Roosevelt elk, the largest of the North American elk, inhabit the Pacific… (Rick E. Martin )
Reporting from Orick, Calif. — The Roosevelt elk must not have gotten the memo to be rutting by the time I arrived. Rutting is how male elk impress female elk: They lock antlers and push back and forth until one gives up. The victor gets to breed with the whole herd of females.
As we drove up U.S. 101 along the Northern California coast toward Redwood National and State Parks, visions of horn locking danced in my head. I expected to watch fighting and female fawning. My farm-raised friend Laurie, who went elk watching with me, said I had "city expectations for a wilderness event."
We headed to Elk Meadow, three miles north of Orick and 45 minutes from Eureka, to elk watch, admire pristine giant redwoods and seize the rutting season discount for a well-equipped cabin in Redwood Adventures Vacation Village( www.redwoodadventures.com). I learned a bit about the elk, the redwoods and myself in the process.
Roosevelt elk inhabit the Pacific coastal rain forests and mountains and are the largest of the North American elk. Elk are kin to deer but larger, graze on grasses rather than legumes and leaves, and communicate more distinctively than deer.
An adult male elk averages 875 pounds; females top out closer to 700 pounds. Adult males typically stand 5 feet tall at the shoulder, with females a bit more diminutive. Females are sexually mature at age 2, while males mature at age 3 or 4. However, young bulls don't have much chance of breeding before they're 7 to 10 years old, because older males dominate the mating scene.
If all goes as planned, after an 8 1/2 -month gestation period, a female will give birth to a single elk calf. Newborns usually weigh about 33 pounds, and females separate from the herd to have them alone.
Females graze and lounge in the meadow, oblivious to the rut, until the victor approaches and flaunts his antlers. A bull elk's antlers average between 4 and 6 feet in length, with vertical points and a distinctive crown or three-point tip. Antler racks may weigh as much as 40 pounds.

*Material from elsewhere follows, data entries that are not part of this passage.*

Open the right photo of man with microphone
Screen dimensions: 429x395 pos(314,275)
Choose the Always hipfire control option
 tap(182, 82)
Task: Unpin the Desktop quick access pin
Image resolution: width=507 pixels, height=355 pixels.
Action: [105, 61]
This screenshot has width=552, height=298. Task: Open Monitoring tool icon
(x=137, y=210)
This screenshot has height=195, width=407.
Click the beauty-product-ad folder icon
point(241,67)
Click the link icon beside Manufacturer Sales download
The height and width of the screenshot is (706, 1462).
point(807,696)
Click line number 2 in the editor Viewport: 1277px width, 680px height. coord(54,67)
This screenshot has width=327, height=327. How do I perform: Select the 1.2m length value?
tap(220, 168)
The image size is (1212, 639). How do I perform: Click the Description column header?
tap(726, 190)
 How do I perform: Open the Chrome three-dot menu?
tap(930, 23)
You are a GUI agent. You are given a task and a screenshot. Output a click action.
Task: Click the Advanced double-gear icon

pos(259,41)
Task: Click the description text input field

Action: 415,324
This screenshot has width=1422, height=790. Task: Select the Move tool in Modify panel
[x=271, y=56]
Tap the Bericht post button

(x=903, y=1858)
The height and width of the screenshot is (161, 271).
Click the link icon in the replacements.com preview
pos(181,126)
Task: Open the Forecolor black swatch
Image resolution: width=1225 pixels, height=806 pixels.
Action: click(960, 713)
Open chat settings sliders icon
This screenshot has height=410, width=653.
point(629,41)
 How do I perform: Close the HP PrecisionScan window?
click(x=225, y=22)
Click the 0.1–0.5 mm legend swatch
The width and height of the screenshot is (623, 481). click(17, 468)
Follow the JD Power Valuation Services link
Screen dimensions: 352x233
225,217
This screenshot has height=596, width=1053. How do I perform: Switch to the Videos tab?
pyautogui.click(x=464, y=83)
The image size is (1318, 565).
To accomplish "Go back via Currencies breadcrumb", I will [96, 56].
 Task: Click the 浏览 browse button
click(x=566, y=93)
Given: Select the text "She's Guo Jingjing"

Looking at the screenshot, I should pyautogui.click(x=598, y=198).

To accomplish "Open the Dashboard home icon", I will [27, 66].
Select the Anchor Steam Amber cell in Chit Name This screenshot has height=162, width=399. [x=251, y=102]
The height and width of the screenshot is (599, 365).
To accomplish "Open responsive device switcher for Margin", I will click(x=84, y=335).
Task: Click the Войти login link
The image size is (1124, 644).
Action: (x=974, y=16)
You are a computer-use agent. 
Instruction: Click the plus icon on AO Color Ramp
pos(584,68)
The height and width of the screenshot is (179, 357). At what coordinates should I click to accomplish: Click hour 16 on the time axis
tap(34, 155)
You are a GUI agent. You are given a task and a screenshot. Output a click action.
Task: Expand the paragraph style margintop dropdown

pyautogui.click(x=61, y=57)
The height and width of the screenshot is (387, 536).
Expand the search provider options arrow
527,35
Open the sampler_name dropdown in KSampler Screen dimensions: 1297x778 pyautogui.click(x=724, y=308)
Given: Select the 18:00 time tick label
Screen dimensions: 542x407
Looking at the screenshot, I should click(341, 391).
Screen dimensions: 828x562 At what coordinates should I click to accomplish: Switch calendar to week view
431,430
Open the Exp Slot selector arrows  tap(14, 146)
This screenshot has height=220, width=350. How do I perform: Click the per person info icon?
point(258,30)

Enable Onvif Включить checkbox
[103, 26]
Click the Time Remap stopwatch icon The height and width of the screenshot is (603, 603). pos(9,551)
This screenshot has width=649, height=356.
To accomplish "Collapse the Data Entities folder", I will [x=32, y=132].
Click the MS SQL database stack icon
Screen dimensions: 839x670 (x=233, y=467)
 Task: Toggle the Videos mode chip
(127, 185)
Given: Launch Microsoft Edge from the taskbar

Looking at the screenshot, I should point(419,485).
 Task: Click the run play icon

Grant Roden, tour manager of Redwood Adventures, says male Roosevelt elk shed their antlers annually between March and April and grow a new rack by June. Rutting season typically runs from early September through the end of October. The peak of the rut depends on the number of females in heat. Because elk generally shun people and the males want to fight among themselves, rutting behaviors can easily be observed at a recommended distance of at least 20 feet.
I didn't get to see much rutting in Elk Meadow, but the head bull frequently bugled, which sounds like a prehistoric horse screeching out a high-pitched, one-note whinny through the throat of a rusty bugle. The sound scares off competitors and attracts the females.
Most young bucks ran off when he took a single step toward them. Others, he ran off with a bugle and a charge.
I saw two young bucks practice rutting, and it resembled "fencing with antlers," just as Roden had described. The boys put their heads down, locked antlers and tussled for 30 seconds or less. Then they separated, made eye contact and did it again. Five rounds in five minutes.
You might envy the winning bull until you realize he must fight off challengers, herd his harem and mate 24/7. "He made me appreciate being married to just one woman," Roden said.
Elk Meadow has built-in snacks of wild blackberries and huckleberries. Because the animals graze, relax, rut and strut right off U.S. 101, it's also entertaining to watch other people watching the elk. The elk attract fans young and old, from motorists to bikers, all equally mesmerized. The majestic elk have dark brown fur on their heads and necks with torsos covered in lighter brown fur. And when an elk's deep brown, soulful eyes meet yours, you may fall for them heart and soul as I did.
Beyond elk watching, you can mountain bike, hike or go horseback riding through the redwoods. In nearby Prairie Creek Redwoods State Park, the redwoods are old-growth and virgin trees because the forest has never been logged. Redwoods are one of the tallest, strongest and hardiest trees on the planet. Roden pointed out how redwoods sprout new life by growing additional trunks called reiterations. "We only have about 80,000 acres, and 45% of the remaining old-growth redwoods are in Redwood National and State Parks' approximate 38,982 acres," says Roden.
You can even whale watch in elk country. Gray whales come in to feed on bottom-dwelling amphipods (shrimp-like animals). However, the morning I visited, it was too foggy to see any whales at the mouth of the Klamath River.
Maybe I'm meant to watch elk and not whales.